Due to the rapid growth in popularity of social media, media streaming services (whether video or audio) and email services, smart phones have become almost indispensable in the modern world. At the time of writing, in October 2019, 48.91% of global website traffic is generated by mobile devices (excluding tablets); having hovered around the 50% mark since the beginning of 2017.
Granted, most websites do not provide any of these services specifically. However, due to the widespread popularity of these virtual giants, certain expectations have been set regarding visual presentation and ease of usability. It is imperative that all new websites, whatever their purpose, be designed and developed in a way that is appealing and makes sense to all users, no matter what device they may be using.
Clearly, this presents a significant challenge when the inevitable constraints on time and budget come into play. Is it possible to efficiently create websites from scratch that dynamically adjust themselves for any device size or screen density, presenting the same high level of quality across all devices? YES.
It all starts with design
Current design practices require LOTS of white space. This presents challenges when it comes to creating beautiful, efficient designs. After all, the design needs to integrate as easily as possible with the coding process in order to avoid burning through the project budget and timeline. For this reason, most if not all modern website development companies base their designs around front-end frameworks (Bootstrap, Foundation, Materialize, etc.). While these contain many neat development features, the main upside to using a front-end framework is the responsive grid system. Pre-assigned breakpoints provide the ability for a developer to easily reorganise content as the screen size becomes smaller.
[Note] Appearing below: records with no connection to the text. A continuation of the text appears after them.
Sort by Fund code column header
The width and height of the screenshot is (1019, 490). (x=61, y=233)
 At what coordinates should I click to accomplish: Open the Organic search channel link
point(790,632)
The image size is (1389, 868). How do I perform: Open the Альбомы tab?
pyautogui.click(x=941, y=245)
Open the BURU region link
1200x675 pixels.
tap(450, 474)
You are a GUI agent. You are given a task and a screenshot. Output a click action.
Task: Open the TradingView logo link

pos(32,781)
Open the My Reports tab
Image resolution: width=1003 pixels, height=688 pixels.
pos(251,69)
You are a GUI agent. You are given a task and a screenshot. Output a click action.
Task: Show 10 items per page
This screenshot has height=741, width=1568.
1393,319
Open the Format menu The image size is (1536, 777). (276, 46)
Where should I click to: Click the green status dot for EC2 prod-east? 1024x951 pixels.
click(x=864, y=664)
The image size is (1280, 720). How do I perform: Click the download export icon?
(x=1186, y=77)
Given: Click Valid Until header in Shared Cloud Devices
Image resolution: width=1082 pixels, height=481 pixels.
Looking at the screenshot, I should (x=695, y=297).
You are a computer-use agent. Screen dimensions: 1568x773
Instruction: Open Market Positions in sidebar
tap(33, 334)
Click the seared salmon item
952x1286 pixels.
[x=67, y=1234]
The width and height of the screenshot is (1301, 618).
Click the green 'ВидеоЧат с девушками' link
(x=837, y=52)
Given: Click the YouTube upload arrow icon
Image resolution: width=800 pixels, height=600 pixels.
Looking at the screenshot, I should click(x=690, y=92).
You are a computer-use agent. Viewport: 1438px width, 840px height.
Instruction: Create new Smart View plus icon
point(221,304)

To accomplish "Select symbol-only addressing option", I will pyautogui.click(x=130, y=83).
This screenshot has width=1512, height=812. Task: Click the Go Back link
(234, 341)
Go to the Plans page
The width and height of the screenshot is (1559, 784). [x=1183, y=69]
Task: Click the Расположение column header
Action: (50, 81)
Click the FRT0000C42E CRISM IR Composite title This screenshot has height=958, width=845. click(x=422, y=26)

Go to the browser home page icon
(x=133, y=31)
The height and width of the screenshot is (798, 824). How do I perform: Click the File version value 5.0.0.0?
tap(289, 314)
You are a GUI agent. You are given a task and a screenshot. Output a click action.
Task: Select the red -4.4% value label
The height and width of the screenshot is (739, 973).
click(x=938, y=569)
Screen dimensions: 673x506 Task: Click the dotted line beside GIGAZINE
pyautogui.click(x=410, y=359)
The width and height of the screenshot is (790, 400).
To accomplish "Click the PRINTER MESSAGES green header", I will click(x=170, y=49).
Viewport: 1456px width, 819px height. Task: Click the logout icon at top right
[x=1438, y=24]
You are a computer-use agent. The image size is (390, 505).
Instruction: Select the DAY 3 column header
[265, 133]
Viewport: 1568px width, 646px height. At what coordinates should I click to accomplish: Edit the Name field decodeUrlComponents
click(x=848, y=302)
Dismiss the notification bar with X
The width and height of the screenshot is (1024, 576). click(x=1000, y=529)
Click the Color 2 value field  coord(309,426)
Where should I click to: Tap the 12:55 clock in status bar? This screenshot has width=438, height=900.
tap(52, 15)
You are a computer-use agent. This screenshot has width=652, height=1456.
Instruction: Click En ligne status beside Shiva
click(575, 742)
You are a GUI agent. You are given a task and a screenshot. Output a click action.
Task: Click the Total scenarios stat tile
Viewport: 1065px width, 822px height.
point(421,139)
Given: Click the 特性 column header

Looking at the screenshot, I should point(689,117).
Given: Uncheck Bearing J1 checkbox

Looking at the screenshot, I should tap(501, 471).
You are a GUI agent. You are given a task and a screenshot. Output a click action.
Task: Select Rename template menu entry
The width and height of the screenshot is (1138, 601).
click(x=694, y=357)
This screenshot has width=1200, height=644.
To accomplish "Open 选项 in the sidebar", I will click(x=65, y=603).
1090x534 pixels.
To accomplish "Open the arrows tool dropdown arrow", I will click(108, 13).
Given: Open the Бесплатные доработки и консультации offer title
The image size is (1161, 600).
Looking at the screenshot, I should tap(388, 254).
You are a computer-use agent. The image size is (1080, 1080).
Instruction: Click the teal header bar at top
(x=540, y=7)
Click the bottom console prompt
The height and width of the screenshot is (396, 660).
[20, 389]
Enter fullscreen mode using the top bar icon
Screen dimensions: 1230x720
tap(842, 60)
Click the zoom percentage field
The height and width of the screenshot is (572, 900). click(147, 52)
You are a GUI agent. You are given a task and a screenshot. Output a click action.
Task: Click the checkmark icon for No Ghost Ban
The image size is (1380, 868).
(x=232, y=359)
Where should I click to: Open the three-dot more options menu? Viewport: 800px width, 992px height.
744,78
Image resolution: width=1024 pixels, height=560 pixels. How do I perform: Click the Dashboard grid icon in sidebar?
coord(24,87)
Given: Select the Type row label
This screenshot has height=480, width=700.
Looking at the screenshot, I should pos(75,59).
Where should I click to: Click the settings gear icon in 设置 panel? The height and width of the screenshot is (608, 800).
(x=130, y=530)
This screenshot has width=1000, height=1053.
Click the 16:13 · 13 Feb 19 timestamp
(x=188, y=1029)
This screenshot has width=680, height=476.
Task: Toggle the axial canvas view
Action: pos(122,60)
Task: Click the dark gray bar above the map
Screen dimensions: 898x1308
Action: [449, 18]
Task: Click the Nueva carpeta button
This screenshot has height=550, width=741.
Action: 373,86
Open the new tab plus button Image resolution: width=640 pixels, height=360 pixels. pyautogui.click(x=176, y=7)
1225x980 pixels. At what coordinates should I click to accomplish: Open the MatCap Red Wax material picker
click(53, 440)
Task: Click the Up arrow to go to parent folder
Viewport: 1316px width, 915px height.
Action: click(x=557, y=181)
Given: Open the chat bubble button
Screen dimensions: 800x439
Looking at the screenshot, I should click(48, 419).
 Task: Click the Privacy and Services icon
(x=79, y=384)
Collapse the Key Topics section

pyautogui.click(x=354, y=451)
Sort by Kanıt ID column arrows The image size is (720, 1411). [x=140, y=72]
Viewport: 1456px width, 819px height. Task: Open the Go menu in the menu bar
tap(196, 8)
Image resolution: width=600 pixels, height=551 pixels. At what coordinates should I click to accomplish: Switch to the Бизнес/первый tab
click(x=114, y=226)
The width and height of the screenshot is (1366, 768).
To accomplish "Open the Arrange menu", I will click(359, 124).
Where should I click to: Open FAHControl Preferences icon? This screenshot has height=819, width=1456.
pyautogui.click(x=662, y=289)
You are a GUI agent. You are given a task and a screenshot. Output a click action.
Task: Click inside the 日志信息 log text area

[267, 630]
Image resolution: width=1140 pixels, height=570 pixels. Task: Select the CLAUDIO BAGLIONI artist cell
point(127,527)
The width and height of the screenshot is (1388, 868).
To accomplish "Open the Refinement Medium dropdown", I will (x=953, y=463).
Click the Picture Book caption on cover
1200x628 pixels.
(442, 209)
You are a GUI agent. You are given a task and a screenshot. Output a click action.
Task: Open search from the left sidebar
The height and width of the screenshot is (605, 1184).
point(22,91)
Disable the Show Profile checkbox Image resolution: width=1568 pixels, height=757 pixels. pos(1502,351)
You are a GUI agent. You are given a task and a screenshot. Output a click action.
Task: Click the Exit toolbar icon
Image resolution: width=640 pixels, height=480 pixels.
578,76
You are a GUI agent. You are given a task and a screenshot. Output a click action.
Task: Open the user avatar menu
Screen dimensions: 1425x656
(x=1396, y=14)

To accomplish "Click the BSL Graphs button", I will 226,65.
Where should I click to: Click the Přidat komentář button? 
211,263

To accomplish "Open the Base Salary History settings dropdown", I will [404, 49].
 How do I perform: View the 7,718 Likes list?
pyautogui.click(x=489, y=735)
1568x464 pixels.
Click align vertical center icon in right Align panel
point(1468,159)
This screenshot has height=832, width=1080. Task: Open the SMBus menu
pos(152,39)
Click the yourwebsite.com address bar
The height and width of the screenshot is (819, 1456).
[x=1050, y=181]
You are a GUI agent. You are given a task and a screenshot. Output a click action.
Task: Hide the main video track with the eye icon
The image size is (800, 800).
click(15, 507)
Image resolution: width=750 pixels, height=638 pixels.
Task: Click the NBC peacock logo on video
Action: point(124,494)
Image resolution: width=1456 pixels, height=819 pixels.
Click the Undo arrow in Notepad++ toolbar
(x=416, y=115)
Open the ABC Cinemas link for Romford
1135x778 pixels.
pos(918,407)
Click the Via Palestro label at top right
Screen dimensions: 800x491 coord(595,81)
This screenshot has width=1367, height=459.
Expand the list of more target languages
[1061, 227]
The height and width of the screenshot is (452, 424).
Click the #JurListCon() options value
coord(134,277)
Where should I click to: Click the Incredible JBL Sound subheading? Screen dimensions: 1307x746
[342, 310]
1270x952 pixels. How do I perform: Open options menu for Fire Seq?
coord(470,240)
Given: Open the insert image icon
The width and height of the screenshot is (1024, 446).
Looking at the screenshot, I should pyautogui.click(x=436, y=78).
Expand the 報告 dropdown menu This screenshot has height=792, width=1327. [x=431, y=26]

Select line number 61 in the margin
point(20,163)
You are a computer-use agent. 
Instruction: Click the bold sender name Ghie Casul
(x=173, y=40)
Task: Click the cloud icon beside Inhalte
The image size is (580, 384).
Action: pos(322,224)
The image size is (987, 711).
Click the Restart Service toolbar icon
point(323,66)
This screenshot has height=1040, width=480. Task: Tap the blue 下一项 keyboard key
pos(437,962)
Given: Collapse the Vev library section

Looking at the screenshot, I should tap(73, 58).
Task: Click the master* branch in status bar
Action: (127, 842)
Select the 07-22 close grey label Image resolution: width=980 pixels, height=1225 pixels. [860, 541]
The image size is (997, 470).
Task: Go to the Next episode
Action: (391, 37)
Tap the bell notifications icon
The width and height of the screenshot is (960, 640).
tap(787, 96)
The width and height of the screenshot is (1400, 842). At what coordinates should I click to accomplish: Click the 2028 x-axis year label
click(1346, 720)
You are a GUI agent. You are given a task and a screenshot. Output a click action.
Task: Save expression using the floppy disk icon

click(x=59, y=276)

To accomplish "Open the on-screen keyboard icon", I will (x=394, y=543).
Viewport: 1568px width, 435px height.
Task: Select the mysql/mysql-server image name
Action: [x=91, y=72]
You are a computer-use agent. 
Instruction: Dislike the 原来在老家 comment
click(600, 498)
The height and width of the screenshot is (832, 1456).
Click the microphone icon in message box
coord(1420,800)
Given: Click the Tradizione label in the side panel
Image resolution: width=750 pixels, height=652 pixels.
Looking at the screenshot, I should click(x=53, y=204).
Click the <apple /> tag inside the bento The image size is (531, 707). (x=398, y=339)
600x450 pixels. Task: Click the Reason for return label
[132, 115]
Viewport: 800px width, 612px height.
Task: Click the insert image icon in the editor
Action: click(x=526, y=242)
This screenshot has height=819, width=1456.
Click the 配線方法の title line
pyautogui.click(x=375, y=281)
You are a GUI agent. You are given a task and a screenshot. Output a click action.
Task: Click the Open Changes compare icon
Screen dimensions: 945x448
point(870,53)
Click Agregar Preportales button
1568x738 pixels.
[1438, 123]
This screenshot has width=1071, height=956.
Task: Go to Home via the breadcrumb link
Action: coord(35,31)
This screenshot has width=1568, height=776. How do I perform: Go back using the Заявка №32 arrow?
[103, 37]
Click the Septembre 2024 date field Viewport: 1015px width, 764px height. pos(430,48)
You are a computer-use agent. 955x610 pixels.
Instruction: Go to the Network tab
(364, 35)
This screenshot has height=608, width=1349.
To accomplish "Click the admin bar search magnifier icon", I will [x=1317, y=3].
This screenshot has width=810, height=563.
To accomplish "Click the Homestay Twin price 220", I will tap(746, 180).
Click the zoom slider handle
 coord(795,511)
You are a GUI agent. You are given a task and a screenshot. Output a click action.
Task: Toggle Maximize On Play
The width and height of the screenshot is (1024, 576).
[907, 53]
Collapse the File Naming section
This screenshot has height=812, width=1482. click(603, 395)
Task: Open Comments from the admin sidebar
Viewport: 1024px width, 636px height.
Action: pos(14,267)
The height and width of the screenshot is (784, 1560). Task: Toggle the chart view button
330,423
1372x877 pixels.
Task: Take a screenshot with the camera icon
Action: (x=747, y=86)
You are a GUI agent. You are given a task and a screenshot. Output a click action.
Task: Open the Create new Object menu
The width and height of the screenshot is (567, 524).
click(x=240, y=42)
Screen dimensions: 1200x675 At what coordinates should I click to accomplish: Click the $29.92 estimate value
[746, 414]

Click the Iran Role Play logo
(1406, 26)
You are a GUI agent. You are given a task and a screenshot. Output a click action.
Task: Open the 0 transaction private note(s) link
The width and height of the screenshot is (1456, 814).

This method is grid-based, so in terms of design, flush alignment is preserved throughout the site. Content is organised in the following layout: Container à Row à Column (Fractional width of Row). The Container element has a maximum width set, in effect creating an invisible box for the content to sit in. As mentioned above, the column widths are fractions of their parent rows. This creates a straightforward website foundation for the designer to easily adhere to. Despite what some may think, this does not pose any constraints to design potential or creativity. For example, padding and margins are easily altered without breaking the layout, so when certain elements require more or less horizontal or vertical space, such adjustments are easily made.
Please note that a front-end framework does not limit the designer to one certain look or feel for the site. It simply provides a stripped-back foundation for the developer to build on. In some ways, this makes it easier for the designer to let his/her imagination run wild, as the developer will have more time to focus on such custom elements instead of studying the design in perfect detail and creating his/her own website framework from scratch.